The early detection and drastic treatment of melanoma are challenging for professionals, and sometimes, even when presented with identical dermoscopy photos, different experts may reach different results. As a result, the study of skin cancer classification significantly impacts skin cancer secondary diagnoses. To analyze skin lesion image data, this paper primarily examined the categorization of skin lesion images using the HAM10000 database. It contains many challenges, such as the similarity between classes of skin lesions, low contrast, and hair, which appear in some images. The proposed model is based on a small model from the YOLOv5 and ResNet networks. To classify seven skin lesions and detect melanoma, a bounding box provided with probability was used.
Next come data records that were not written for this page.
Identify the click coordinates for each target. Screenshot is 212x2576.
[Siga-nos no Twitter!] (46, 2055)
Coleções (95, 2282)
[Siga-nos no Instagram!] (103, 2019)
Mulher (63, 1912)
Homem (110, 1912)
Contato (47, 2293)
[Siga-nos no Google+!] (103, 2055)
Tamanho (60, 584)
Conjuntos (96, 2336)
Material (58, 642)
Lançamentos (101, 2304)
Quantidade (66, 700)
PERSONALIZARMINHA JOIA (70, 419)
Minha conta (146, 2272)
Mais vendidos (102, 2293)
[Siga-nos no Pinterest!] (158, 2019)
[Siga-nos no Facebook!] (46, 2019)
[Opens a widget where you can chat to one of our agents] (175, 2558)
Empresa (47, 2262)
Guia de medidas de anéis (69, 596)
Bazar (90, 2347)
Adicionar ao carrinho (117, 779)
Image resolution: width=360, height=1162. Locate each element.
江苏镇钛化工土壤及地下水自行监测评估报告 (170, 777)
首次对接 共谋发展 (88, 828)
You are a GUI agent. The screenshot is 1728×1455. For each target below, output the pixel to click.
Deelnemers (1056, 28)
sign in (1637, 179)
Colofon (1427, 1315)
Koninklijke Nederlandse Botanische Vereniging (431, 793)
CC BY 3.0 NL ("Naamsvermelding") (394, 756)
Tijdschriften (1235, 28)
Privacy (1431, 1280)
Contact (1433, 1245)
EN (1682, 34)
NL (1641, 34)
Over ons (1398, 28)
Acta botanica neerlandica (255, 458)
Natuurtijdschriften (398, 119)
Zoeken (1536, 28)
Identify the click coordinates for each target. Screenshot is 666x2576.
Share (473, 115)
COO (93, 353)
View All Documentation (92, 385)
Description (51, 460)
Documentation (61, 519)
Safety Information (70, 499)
The model consists of three stages to obtain the best categorization accuracy possible: preprocessing, hyperparameters, additional layers, previewing, and annotating images. The third stage assigns labels with probability classes to each image for the diagnosis. Finally, the average performance metrics are 99.0%, 98.6%, 98.8%, 98.3%, and 98.7% for precision, recall, DSC, MAP from 0.0 to 0.5, and MAP from 0.5 to 0.95, respectively. Along with the recent studies for skin cancer diagnoses, the researchers hope to increase their success in future work by enhancing the model with patients’ individualized data like genes and color. Additional melanoma types and bigger datasets are desperately needed. Additionally, generalizable outcomes are required to test the model against a broader range of skin conditions and make the application practical in most health organizations. It helps doctors, especially undertrained doctors, with guidelines to determine which classes are found and with each probability to determine the degree of disease. It also saves time compared with traditional methods. It assists patients in making self-examinations for guidance and follows their status and treatment.